## What you are asked to do
Please output the lines from the one with "You are a computer-use agent." through the end of the data exactly as written, omitting all pictures.
+---+
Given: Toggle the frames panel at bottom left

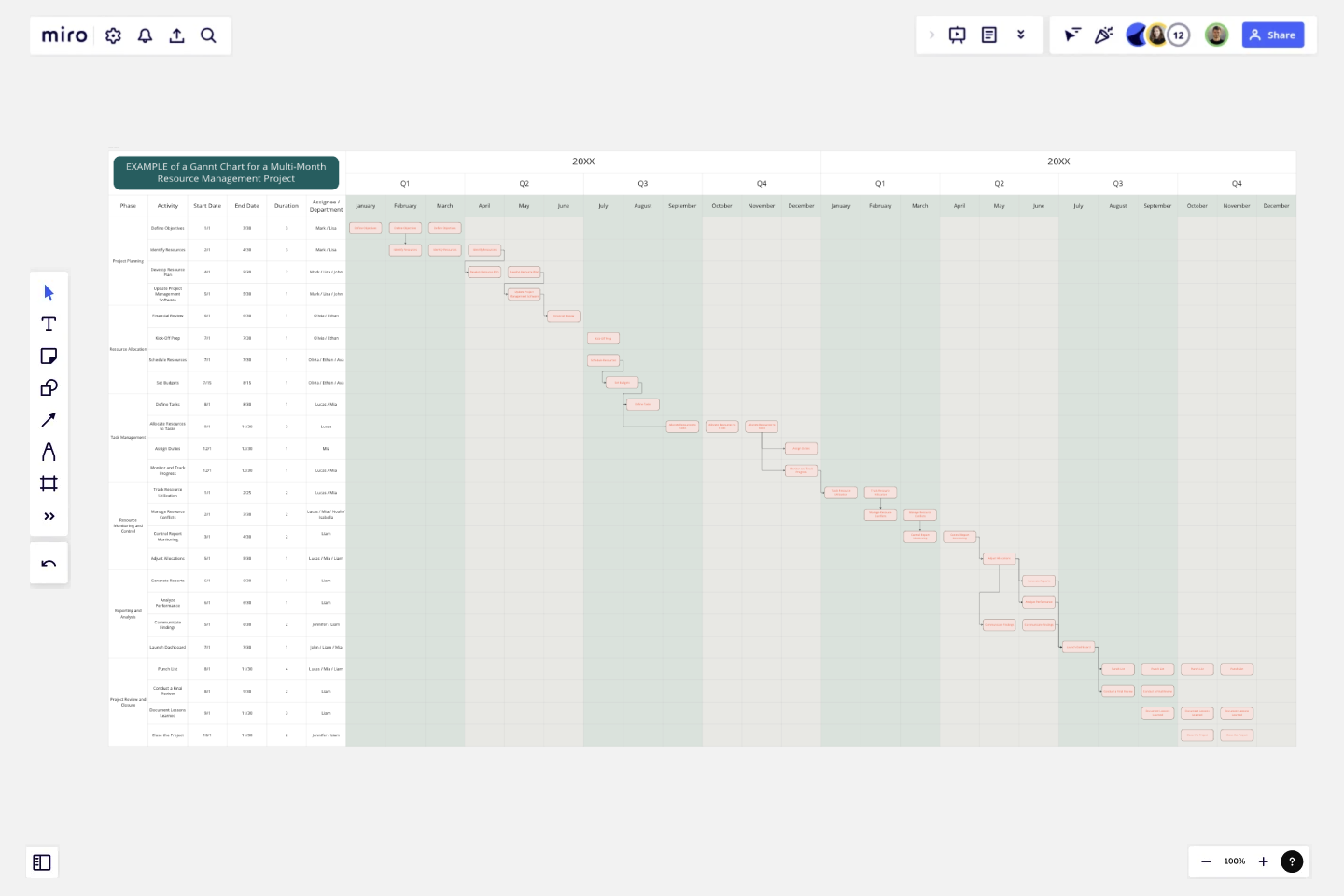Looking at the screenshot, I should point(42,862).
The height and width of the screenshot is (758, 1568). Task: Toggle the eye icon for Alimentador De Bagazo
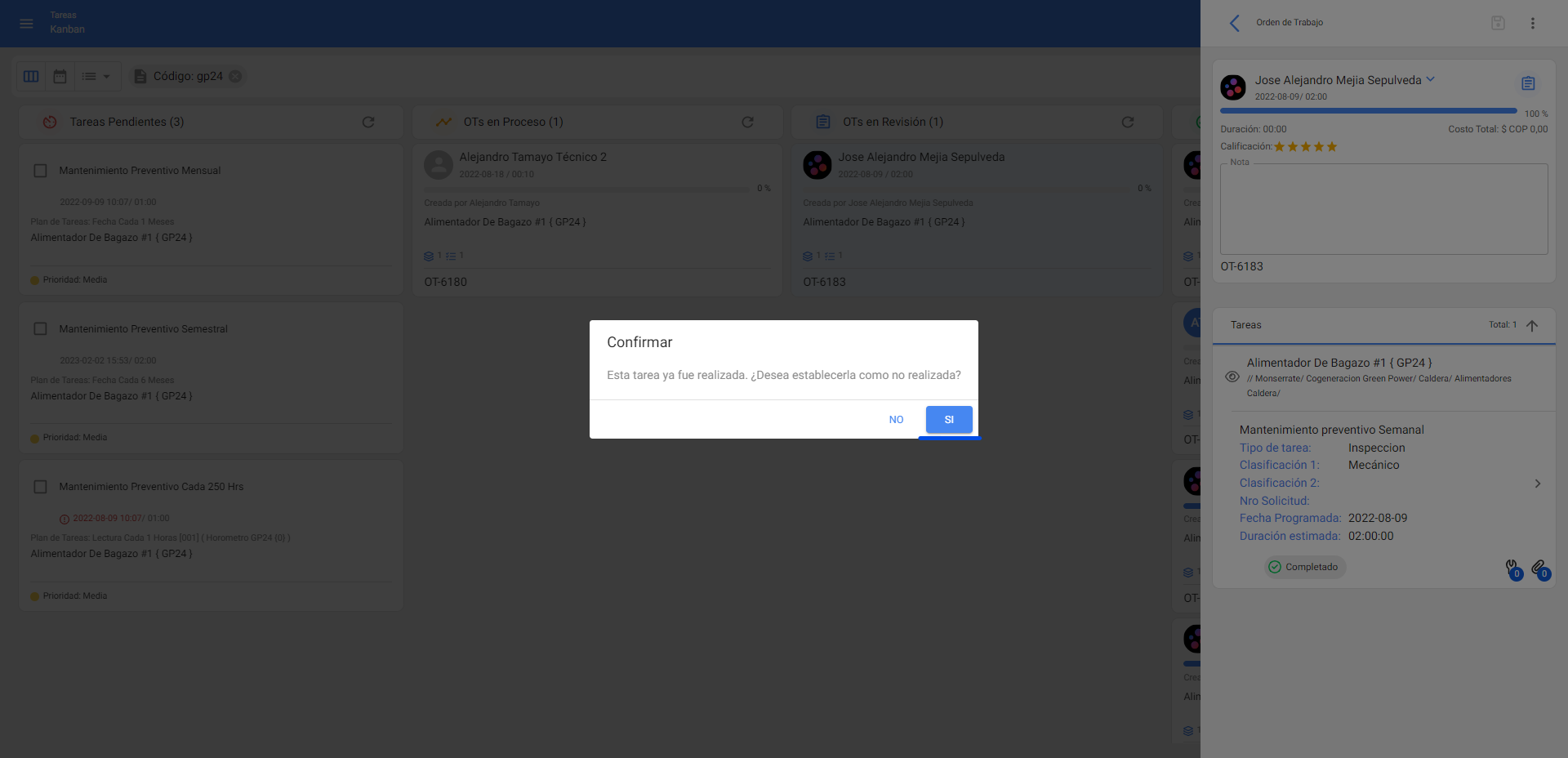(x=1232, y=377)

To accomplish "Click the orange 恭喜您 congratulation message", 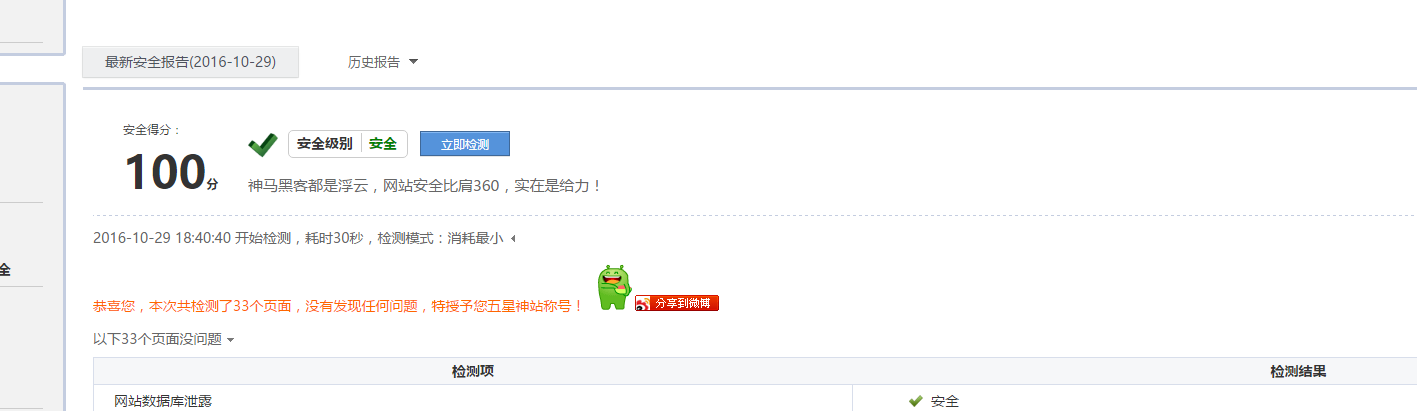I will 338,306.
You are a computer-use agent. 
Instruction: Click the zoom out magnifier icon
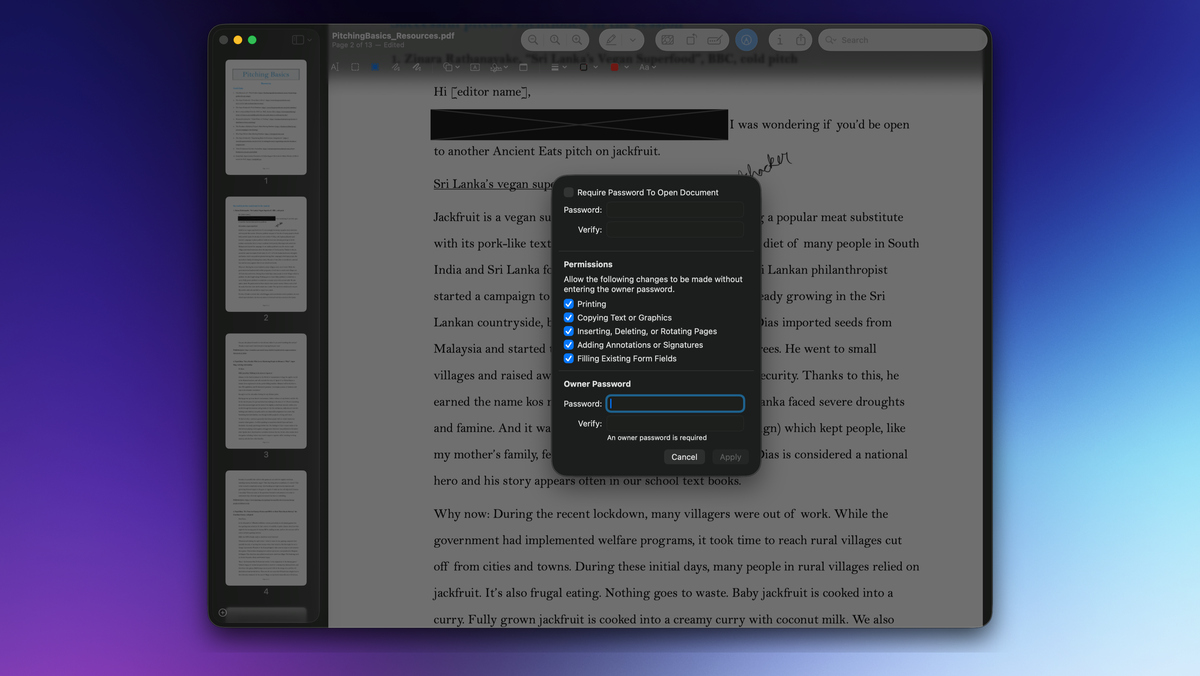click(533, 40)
+---+
## Task output
You are a computer-use agent. 
Instruction: Click the zoom out magnifier icon
click(533, 40)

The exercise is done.